• Problem to work on
Look below. Copy each line that has "search" in it.

• Data to examine
_ _ _ _ _
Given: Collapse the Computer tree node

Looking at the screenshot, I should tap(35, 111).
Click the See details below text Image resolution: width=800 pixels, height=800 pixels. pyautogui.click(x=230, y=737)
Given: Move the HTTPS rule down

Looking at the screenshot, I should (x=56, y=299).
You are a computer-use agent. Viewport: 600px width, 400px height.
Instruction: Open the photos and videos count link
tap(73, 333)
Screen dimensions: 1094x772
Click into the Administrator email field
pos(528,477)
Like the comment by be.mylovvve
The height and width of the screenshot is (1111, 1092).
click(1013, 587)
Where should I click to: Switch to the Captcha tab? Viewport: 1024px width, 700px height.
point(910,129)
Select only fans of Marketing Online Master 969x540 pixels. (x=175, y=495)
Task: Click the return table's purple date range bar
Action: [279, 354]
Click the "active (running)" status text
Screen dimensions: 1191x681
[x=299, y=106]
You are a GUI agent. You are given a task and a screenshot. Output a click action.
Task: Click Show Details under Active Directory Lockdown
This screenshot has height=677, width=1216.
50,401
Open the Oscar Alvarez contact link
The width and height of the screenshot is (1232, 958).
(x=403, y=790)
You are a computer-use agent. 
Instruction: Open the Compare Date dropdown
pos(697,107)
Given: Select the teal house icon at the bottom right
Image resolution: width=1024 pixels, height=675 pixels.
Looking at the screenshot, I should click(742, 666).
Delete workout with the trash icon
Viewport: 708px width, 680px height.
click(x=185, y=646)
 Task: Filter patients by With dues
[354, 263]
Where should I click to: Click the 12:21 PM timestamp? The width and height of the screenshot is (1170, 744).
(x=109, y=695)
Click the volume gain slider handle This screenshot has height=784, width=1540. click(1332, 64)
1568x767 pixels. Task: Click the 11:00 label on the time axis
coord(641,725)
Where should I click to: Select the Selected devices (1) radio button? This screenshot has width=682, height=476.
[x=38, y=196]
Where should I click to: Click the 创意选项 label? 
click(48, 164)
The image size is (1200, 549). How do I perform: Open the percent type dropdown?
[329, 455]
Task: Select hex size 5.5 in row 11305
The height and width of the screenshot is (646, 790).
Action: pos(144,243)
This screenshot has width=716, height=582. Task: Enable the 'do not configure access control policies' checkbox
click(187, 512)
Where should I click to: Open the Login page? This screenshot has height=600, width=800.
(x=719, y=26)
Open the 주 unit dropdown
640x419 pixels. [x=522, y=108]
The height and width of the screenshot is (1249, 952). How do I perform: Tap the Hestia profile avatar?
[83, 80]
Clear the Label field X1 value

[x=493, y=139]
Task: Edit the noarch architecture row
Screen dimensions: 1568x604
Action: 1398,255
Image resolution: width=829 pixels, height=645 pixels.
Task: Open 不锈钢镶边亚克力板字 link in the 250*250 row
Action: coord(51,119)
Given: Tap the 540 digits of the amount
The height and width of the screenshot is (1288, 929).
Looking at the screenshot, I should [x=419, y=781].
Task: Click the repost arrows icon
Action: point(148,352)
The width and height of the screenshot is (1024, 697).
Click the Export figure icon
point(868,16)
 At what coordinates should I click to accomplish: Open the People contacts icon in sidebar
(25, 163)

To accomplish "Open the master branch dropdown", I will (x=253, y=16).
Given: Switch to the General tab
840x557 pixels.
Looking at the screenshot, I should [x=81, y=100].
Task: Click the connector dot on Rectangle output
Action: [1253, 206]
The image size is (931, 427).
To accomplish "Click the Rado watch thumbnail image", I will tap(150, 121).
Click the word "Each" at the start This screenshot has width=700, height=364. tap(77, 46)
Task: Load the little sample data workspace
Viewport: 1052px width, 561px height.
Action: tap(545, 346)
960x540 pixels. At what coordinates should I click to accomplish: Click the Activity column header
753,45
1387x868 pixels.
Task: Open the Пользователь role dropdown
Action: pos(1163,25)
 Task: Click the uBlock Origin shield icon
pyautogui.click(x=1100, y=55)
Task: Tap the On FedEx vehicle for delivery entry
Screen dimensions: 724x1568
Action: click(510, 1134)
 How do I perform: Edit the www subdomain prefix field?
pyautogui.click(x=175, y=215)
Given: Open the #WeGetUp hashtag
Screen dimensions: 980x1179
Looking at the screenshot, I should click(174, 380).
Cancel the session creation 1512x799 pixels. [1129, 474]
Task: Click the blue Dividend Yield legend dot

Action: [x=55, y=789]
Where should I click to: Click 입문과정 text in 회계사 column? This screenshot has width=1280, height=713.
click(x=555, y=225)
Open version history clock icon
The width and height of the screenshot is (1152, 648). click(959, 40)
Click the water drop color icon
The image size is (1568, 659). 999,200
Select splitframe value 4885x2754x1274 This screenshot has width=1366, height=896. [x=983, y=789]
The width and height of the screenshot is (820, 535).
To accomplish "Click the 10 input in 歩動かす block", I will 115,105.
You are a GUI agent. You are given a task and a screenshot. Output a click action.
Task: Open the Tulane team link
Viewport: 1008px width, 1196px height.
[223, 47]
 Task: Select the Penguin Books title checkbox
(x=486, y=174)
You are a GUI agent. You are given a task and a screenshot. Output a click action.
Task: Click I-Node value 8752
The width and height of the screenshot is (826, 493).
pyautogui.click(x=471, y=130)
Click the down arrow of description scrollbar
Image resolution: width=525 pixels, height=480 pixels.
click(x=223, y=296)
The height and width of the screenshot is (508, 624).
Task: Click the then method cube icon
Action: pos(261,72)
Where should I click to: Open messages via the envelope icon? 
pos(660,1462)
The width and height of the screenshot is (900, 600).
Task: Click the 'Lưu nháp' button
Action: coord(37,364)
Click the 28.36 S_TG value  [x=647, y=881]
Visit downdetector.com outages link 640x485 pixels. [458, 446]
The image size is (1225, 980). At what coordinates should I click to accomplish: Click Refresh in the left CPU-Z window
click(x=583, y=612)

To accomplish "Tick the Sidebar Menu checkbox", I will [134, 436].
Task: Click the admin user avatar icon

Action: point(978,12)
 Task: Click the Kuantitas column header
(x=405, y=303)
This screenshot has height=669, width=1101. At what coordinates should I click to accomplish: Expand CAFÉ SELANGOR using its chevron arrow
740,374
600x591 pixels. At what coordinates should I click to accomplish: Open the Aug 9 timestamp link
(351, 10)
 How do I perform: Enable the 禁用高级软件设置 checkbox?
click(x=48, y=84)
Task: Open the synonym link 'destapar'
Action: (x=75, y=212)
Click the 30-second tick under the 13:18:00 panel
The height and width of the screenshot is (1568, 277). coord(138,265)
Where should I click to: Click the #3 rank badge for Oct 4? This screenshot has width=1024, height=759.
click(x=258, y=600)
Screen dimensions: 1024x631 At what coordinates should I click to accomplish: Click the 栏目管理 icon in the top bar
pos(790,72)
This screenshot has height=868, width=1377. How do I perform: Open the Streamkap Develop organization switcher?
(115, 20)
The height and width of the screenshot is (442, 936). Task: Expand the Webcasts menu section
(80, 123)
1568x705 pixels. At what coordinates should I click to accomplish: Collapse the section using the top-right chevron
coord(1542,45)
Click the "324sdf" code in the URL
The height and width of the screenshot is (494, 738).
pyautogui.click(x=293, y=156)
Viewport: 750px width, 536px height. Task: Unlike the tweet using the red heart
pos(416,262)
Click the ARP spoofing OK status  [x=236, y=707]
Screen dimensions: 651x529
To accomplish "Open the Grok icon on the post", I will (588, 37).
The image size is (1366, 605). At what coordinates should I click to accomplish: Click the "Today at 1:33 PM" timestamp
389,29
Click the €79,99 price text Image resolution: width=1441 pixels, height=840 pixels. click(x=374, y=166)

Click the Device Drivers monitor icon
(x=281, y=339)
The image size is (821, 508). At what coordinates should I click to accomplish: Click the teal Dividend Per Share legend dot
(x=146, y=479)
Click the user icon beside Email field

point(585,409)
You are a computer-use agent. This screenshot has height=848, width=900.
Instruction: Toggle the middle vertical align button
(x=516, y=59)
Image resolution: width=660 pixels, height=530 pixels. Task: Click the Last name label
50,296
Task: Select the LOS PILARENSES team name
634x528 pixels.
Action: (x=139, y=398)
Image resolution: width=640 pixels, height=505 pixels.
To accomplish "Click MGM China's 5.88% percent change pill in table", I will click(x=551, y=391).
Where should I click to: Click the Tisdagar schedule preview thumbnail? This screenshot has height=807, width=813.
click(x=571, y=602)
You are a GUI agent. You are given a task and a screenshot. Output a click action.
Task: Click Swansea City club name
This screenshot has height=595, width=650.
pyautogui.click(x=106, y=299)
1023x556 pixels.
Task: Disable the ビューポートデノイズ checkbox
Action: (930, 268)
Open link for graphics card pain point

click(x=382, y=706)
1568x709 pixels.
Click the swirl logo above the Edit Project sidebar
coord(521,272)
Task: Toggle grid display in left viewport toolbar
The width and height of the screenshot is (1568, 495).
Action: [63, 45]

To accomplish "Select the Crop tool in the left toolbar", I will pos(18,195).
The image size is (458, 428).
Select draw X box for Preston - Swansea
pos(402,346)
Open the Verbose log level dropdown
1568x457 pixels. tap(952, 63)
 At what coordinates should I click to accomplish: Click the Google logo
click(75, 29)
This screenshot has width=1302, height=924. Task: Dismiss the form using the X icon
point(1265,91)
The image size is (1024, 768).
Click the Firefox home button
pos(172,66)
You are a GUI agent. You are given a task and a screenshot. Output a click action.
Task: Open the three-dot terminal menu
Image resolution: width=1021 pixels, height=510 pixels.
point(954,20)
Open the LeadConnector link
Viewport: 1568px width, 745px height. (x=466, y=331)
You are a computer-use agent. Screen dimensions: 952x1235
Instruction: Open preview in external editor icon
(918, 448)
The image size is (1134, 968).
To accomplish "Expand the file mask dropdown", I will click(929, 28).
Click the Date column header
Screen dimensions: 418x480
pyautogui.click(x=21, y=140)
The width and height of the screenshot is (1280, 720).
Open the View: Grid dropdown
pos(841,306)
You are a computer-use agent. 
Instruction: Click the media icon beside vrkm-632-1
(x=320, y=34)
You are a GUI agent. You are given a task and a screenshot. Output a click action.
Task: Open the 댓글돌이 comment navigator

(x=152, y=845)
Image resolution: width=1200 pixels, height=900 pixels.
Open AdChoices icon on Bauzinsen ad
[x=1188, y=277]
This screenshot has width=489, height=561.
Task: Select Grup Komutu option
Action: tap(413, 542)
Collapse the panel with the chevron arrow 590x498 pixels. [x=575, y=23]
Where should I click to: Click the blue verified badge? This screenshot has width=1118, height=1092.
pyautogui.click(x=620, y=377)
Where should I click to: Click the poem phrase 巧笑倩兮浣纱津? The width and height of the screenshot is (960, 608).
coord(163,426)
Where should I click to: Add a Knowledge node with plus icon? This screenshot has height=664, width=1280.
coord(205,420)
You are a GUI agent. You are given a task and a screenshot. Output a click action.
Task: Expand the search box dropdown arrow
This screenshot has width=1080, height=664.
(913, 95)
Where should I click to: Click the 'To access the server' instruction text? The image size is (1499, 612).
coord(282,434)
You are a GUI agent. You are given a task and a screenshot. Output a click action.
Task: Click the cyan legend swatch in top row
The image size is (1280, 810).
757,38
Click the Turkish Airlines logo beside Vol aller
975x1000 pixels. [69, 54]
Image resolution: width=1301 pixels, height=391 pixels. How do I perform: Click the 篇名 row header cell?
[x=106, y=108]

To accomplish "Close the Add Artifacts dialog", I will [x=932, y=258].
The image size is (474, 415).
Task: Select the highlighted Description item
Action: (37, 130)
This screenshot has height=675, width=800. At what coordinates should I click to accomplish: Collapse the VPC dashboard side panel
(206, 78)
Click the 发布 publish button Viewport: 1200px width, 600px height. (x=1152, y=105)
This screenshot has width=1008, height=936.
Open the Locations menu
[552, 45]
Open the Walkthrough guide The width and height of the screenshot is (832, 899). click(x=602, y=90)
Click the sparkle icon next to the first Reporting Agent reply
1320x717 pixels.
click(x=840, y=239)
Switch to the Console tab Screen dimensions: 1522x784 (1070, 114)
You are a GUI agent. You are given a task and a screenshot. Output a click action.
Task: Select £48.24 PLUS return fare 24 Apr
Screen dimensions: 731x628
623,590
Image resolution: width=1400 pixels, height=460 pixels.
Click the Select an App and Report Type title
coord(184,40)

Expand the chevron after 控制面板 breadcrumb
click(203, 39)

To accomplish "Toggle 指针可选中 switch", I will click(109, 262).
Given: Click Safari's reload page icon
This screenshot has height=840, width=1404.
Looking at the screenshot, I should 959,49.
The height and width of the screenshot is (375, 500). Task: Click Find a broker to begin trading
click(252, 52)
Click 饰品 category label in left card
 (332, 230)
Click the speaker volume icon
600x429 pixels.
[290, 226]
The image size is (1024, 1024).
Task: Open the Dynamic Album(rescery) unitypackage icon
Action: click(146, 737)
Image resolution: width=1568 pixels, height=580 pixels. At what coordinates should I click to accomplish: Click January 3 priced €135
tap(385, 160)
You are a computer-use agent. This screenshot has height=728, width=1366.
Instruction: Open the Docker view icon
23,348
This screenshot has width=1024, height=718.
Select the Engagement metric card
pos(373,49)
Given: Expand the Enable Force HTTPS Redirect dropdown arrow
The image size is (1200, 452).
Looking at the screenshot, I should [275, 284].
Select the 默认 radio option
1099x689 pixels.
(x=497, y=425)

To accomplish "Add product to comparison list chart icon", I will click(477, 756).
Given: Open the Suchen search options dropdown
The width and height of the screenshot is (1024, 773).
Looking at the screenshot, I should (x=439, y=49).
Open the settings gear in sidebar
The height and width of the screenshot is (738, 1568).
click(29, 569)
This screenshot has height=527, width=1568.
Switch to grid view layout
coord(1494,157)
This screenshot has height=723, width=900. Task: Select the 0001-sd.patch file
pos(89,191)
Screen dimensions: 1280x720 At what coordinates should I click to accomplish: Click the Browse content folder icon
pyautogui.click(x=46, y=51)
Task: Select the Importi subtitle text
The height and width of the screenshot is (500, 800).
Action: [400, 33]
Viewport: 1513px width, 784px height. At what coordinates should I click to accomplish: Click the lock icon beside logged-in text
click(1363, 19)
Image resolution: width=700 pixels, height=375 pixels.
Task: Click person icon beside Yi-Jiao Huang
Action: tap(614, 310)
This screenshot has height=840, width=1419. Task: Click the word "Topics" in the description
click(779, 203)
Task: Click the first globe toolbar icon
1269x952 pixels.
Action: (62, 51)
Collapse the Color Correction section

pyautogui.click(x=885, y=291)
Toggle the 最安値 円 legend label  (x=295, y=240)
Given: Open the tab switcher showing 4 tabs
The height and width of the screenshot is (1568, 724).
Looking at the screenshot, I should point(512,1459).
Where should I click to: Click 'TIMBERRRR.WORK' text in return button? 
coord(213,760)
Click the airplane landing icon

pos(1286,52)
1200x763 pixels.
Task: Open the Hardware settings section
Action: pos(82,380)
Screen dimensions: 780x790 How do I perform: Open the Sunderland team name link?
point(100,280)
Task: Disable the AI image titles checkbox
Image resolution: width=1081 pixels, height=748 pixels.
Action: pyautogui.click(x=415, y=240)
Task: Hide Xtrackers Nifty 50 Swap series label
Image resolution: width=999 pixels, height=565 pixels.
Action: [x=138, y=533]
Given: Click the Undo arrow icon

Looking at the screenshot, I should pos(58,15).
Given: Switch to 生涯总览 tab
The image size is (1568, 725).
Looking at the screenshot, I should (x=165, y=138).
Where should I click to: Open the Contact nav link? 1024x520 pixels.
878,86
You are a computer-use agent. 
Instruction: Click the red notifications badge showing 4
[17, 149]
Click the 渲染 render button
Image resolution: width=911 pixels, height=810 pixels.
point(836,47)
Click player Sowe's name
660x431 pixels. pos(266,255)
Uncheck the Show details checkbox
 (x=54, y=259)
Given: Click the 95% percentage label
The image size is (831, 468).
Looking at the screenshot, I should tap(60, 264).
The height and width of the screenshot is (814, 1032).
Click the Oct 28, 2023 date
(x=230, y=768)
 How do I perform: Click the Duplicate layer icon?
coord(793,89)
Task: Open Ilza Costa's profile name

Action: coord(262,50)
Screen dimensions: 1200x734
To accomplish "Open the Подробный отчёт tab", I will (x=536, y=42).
_ _ _ _ _
• Response to the task
Task: Expand the search box dropdown arrow
Given: Open the Suchen search options dropdown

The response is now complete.